Reproduce each of the following rows line for line, without changing anything.

.....

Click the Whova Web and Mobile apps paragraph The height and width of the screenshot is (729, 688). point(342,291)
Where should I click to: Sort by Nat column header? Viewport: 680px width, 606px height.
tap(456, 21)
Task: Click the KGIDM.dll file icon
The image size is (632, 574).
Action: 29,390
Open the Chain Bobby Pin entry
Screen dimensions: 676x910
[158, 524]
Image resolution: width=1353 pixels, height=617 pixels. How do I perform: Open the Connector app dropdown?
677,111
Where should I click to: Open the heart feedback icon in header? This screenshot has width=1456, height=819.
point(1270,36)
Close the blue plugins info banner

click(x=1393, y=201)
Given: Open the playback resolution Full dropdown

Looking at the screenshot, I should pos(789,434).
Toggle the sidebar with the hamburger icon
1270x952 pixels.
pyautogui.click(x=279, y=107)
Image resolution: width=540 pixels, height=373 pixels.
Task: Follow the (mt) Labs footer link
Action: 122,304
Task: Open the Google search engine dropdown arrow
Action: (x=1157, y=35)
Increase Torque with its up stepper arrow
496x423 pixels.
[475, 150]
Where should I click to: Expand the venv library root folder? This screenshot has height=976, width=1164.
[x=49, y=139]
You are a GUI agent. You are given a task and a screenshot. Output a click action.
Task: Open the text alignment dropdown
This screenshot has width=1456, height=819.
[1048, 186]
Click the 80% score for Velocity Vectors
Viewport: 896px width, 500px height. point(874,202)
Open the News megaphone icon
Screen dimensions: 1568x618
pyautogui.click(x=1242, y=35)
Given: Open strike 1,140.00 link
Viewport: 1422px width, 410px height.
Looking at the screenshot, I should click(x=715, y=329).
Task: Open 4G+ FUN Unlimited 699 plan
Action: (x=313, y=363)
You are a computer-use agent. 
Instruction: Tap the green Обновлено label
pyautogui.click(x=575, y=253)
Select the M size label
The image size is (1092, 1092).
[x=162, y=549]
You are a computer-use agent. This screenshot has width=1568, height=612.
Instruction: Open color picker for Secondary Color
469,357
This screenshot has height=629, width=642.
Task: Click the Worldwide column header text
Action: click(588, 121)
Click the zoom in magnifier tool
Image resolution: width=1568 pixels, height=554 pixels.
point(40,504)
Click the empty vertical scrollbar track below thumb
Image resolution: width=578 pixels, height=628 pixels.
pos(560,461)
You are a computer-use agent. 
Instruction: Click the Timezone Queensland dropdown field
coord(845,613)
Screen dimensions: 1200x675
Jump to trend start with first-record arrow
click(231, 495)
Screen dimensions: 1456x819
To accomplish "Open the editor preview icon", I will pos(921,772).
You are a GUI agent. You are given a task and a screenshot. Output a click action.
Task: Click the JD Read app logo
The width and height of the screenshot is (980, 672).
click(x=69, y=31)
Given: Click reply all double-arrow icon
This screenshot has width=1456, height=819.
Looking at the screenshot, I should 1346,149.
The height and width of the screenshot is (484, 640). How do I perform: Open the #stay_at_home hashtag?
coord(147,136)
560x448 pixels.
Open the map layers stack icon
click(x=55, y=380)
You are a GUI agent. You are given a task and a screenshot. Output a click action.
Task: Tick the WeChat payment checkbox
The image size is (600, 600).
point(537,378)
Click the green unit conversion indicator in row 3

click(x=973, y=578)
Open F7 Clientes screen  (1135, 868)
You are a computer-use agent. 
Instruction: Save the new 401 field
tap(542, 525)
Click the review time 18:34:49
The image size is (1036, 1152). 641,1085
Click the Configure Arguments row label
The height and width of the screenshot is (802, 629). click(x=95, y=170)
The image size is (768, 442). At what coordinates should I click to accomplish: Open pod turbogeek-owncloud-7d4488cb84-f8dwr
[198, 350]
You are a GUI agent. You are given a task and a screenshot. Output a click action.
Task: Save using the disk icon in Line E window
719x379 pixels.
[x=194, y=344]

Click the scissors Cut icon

.....

_Task result_
Click the Whova Web and Mobile apps paragraph The height and width of the screenshot is (729, 688). point(342,291)
Where should I click to: Sort by Nat column header? Viewport: 680px width, 606px height.
tap(456, 21)
Task: Click the KGIDM.dll file icon
The image size is (632, 574).
Action: 29,390
Open the Chain Bobby Pin entry
Screen dimensions: 676x910
[158, 524]
Image resolution: width=1353 pixels, height=617 pixels. How do I perform: Open the Connector app dropdown?
677,111
Where should I click to: Open the heart feedback icon in header? This screenshot has width=1456, height=819.
point(1270,36)
Close the blue plugins info banner

click(x=1393, y=201)
Given: Open the playback resolution Full dropdown

Looking at the screenshot, I should pos(789,434).
Toggle the sidebar with the hamburger icon
1270x952 pixels.
pyautogui.click(x=279, y=107)
Image resolution: width=540 pixels, height=373 pixels.
Task: Follow the (mt) Labs footer link
Action: 122,304
Task: Open the Google search engine dropdown arrow
Action: (x=1157, y=35)
Increase Torque with its up stepper arrow
496x423 pixels.
[475, 150]
Where should I click to: Expand the venv library root folder? This screenshot has height=976, width=1164.
[x=49, y=139]
You are a GUI agent. You are given a task and a screenshot. Output a click action.
Task: Open the text alignment dropdown
This screenshot has width=1456, height=819.
[1048, 186]
Click the 80% score for Velocity Vectors
Viewport: 896px width, 500px height. point(874,202)
Open the News megaphone icon
Screen dimensions: 1568x618
pyautogui.click(x=1242, y=35)
Given: Open strike 1,140.00 link
Viewport: 1422px width, 410px height.
Looking at the screenshot, I should click(x=715, y=329).
Task: Open 4G+ FUN Unlimited 699 plan
Action: (x=313, y=363)
You are a computer-use agent. 
Instruction: Tap the green Обновлено label
pyautogui.click(x=575, y=253)
Select the M size label
The image size is (1092, 1092).
[x=162, y=549]
You are a computer-use agent. This screenshot has width=1568, height=612.
Instruction: Open color picker for Secondary Color
469,357
This screenshot has height=629, width=642.
Task: Click the Worldwide column header text
Action: click(588, 121)
Click the zoom in magnifier tool
Image resolution: width=1568 pixels, height=554 pixels.
point(40,504)
Click the empty vertical scrollbar track below thumb
Image resolution: width=578 pixels, height=628 pixels.
pos(560,461)
You are a computer-use agent. 
Instruction: Click the Timezone Queensland dropdown field
coord(845,613)
Screen dimensions: 1200x675
Jump to trend start with first-record arrow
click(231, 495)
Screen dimensions: 1456x819
To accomplish "Open the editor preview icon", I will pos(921,772).
You are a GUI agent. You are given a task and a screenshot. Output a click action.
Task: Click the JD Read app logo
The width and height of the screenshot is (980, 672).
click(x=69, y=31)
Given: Click reply all double-arrow icon
This screenshot has width=1456, height=819.
Looking at the screenshot, I should 1346,149.
The height and width of the screenshot is (484, 640). How do I perform: Open the #stay_at_home hashtag?
coord(147,136)
560x448 pixels.
Open the map layers stack icon
click(x=55, y=380)
You are a GUI agent. You are given a task and a screenshot. Output a click action.
Task: Tick the WeChat payment checkbox
The image size is (600, 600).
point(537,378)
Click the green unit conversion indicator in row 3

click(x=973, y=578)
Open F7 Clientes screen  (1135, 868)
You are a computer-use agent. 
Instruction: Save the new 401 field
tap(542, 525)
Click the review time 18:34:49
The image size is (1036, 1152). 641,1085
Click the Configure Arguments row label
The height and width of the screenshot is (802, 629). click(x=95, y=170)
The image size is (768, 442). At what coordinates should I click to accomplish: Open pod turbogeek-owncloud-7d4488cb84-f8dwr
[198, 350]
You are a GUI agent. You are given a task and a screenshot. Output a click action.
Task: Save using the disk icon in Line E window
719x379 pixels.
[x=194, y=344]

Click the scissors Cut icon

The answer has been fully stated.